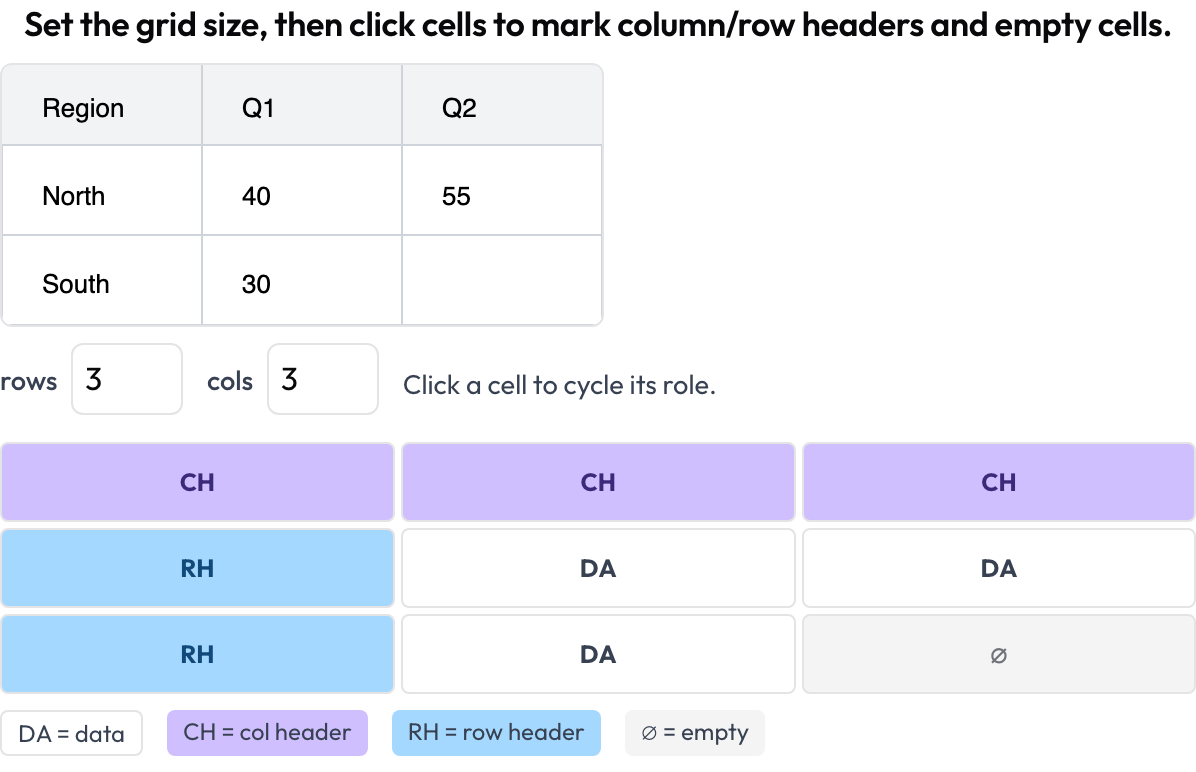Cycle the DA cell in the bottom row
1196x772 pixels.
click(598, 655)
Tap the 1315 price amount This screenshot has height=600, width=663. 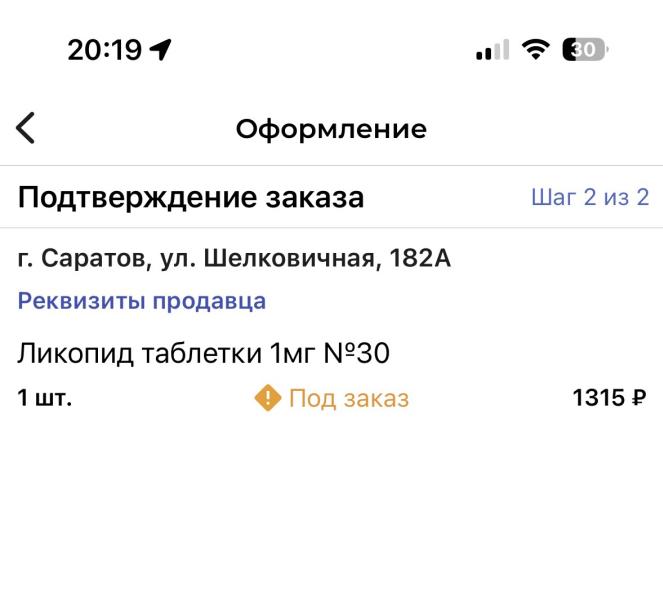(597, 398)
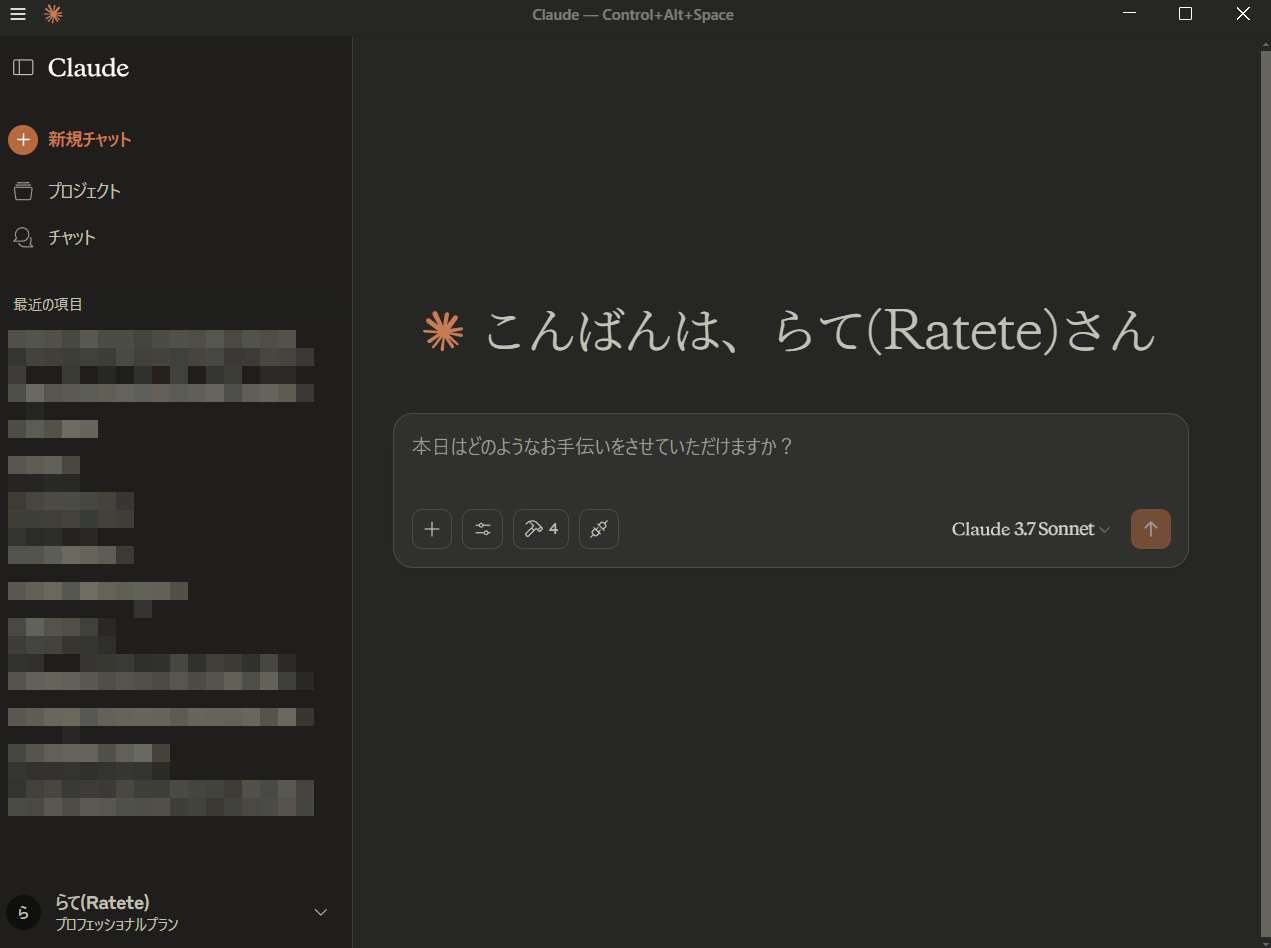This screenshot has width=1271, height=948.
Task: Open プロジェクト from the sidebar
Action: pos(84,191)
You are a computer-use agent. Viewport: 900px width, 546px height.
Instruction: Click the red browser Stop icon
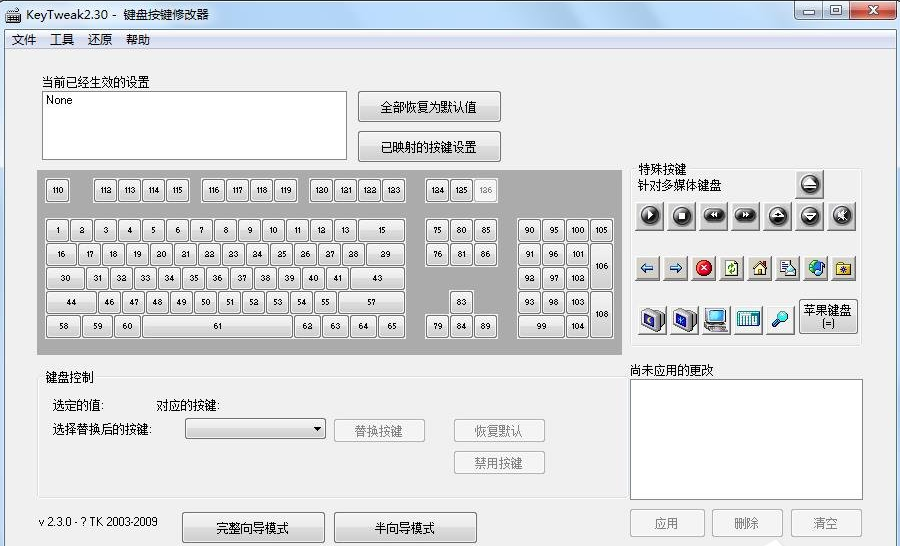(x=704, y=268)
----
ASSIGNMENT | Please output only the lines running from the one that holds "You are a computer-use" through the last line of the entries, both ends included, without any images.

COMPLETED EXERCISE |
You are a computer-use agent. Viewport: 900px width, 546px height.
Instruction: Click the red browser Stop icon
(x=704, y=268)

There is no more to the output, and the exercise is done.